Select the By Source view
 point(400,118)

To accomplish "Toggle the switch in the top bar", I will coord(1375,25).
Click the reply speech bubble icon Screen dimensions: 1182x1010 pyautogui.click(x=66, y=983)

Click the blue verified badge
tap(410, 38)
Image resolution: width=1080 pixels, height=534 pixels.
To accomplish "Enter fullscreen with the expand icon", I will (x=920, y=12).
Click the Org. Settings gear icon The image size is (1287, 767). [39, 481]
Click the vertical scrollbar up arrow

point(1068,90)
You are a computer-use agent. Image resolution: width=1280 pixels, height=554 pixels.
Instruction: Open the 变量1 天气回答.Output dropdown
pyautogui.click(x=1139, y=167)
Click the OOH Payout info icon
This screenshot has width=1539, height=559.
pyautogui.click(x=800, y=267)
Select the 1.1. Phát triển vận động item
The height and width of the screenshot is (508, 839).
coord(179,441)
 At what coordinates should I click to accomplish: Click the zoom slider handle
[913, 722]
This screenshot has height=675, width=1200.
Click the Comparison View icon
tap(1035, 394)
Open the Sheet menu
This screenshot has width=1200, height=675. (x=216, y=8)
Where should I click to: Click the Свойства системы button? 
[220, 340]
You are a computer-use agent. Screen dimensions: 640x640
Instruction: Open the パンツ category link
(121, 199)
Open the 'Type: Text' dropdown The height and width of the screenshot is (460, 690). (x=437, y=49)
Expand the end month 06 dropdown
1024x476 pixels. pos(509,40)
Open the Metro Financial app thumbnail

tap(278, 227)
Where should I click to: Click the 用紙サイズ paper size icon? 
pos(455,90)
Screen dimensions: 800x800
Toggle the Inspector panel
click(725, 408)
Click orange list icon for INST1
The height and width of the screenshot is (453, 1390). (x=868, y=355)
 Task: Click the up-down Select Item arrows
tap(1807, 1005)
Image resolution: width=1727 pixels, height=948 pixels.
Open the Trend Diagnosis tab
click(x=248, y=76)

....................

» Task to carry out:
Every record must appear in the answer exactly as it appears above.

» Response for this exercise:
Select the By Source view
 point(400,118)

To accomplish "Toggle the switch in the top bar", I will coord(1375,25).
Click the reply speech bubble icon Screen dimensions: 1182x1010 pyautogui.click(x=66, y=983)

Click the blue verified badge
tap(410, 38)
Image resolution: width=1080 pixels, height=534 pixels.
To accomplish "Enter fullscreen with the expand icon", I will (x=920, y=12).
Click the Org. Settings gear icon The image size is (1287, 767). [39, 481]
Click the vertical scrollbar up arrow

point(1068,90)
You are a computer-use agent. Image resolution: width=1280 pixels, height=554 pixels.
Instruction: Open the 变量1 天气回答.Output dropdown
pyautogui.click(x=1139, y=167)
Click the OOH Payout info icon
This screenshot has width=1539, height=559.
pyautogui.click(x=800, y=267)
Select the 1.1. Phát triển vận động item
The height and width of the screenshot is (508, 839).
coord(179,441)
 At what coordinates should I click to accomplish: Click the zoom slider handle
[913, 722]
This screenshot has height=675, width=1200.
Click the Comparison View icon
tap(1035, 394)
Open the Sheet menu
This screenshot has width=1200, height=675. (x=216, y=8)
Where should I click to: Click the Свойства системы button? 
[220, 340]
You are a computer-use agent. Screen dimensions: 640x640
Instruction: Open the パンツ category link
(121, 199)
Open the 'Type: Text' dropdown The height and width of the screenshot is (460, 690). (x=437, y=49)
Expand the end month 06 dropdown
1024x476 pixels. pos(509,40)
Open the Metro Financial app thumbnail

tap(278, 227)
Where should I click to: Click the 用紙サイズ paper size icon? 
pos(455,90)
Screen dimensions: 800x800
Toggle the Inspector panel
click(725, 408)
Click orange list icon for INST1
The height and width of the screenshot is (453, 1390). (x=868, y=355)
 Task: Click the up-down Select Item arrows
tap(1807, 1005)
Image resolution: width=1727 pixels, height=948 pixels.
Open the Trend Diagnosis tab
click(x=248, y=76)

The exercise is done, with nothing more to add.